**List of tasks**.
[1] Answer each question from the excerpt on schizophrenia and bipolar disorder.
(a) Which section of King's College London are the three authors affiliated with?
(b) What did the study use as a probe for emotional processing?
(c) Who is named as the address for correspondence?
[2] The excerpt on schizophrenia and bipolar disorder uses emotional processing to look for differences between the two conditions. In one to three sentences, explain why it chose that focus.
[3] Duplicate the excerpt on schizophrenia and bipolar disorder, everything from "Published online by" down to "UK. (Email: [email protected])".

[Opening Given passage section]

Published online by Cambridge University Press:  09 July 2012

G. Delvecchio
Affiliation:
Section of Neurobiology of Psychosis, Department of Psychosis Studies, Institute of Psychiatry, King's College London, UK
G. Sugranyes
Affiliation:
Section of Neurobiology of Psychosis, Department of Psychosis Studies, Institute of Psychiatry, King's College London, UK
S. Frangou*
Affiliation:
Section of Neurobiology of Psychosis, Department of Psychosis Studies, Institute of Psychiatry, King's College London, UK
*
*Address for correspondence: Dr S. Frangou, Section of Neurobiology of Psychosis, Department of Psychosis Studies, Institute of Psychiatry, King's College London, De Crespigny Park, London SE5 8AF, UK. (Email: [email protected])

Abstract

Background

Schizophrenia (SZ) and bipolar disorder (BD) may overlap in etiology and phenomenology but differ with regard to emotional processing. We used facial affect as a probe for emotional processing to determine whether there are diagnosis-related differences between SZ and BD in the function of the underlying neural circuitry.

[Closing Given passage section]
[Opening Entries shown section]

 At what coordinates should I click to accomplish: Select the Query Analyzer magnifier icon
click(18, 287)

[Closing Entries shown section]
[Opening Entries shown section]

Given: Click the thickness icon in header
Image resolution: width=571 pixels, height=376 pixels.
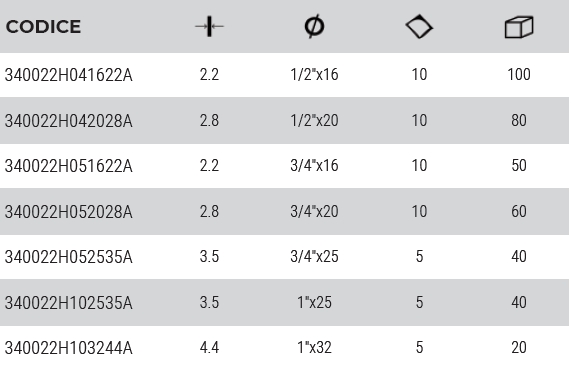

[Closing Entries shown section]
[Opening Entries shown section]

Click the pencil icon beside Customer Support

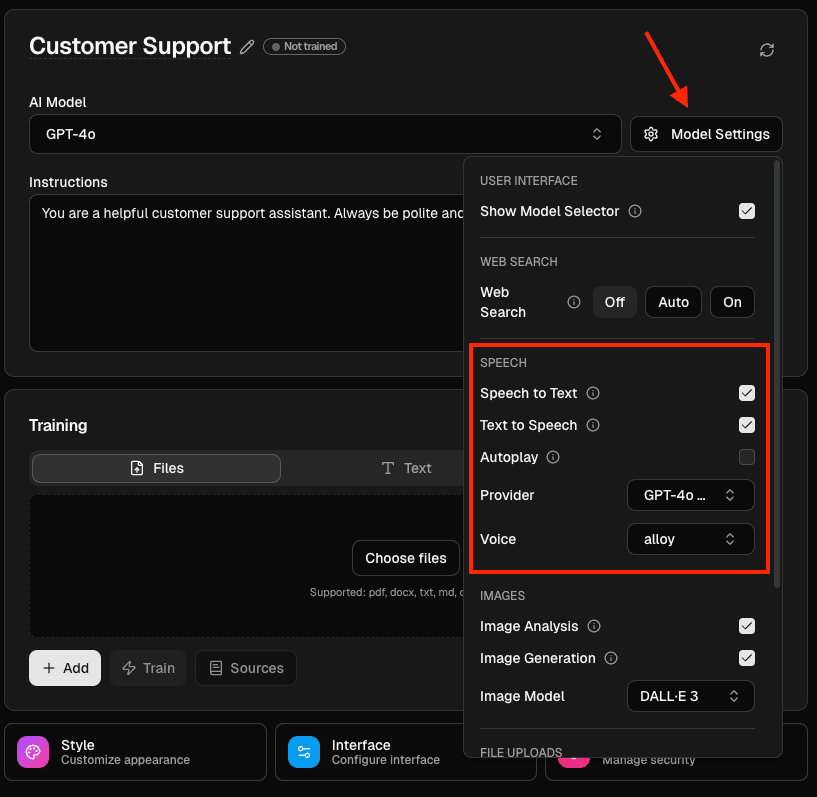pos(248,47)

[Closing Entries shown section]

**Results of the exercise**.
[1]
(a) The Section of Neurobiology of Psychosis, Department of Psychosis Studies, Institute of Psychiatry.
(b) Facial affect.
(c) Dr S. Frangou.

[2] Schizophrenia and bipolar disorder may overlap in etiology and phenomenology but differ in emotional processing. The study therefore used facial affect to probe emotional processing and look for diagnosis-related differences in the underlying neural circuitry.

[3]
Published online by Cambridge University Press:  09 July 2012

G. Delvecchio
Affiliation:
Section of Neurobiology of Psychosis, Department of Psychosis Studies, Institute of Psychiatry, King's College London, UK
G. Sugranyes
Affiliation:
Section of Neurobiology of Psychosis, Department of Psychosis Studies, Institute of Psychiatry, King's College London, UK
S. Frangou*
Affiliation:
Section of Neurobiology of Psychosis, Department of Psychosis Studies, Institute of Psychiatry, King's College London, UK
*
*Address for correspondence: Dr S. Frangou, Section of Neurobiology of Psychosis, Department of Psychosis Studies, Institute of Psychiatry, King's College London, De Crespigny Park, London SE5 8AF, UK. (Email: [email protected])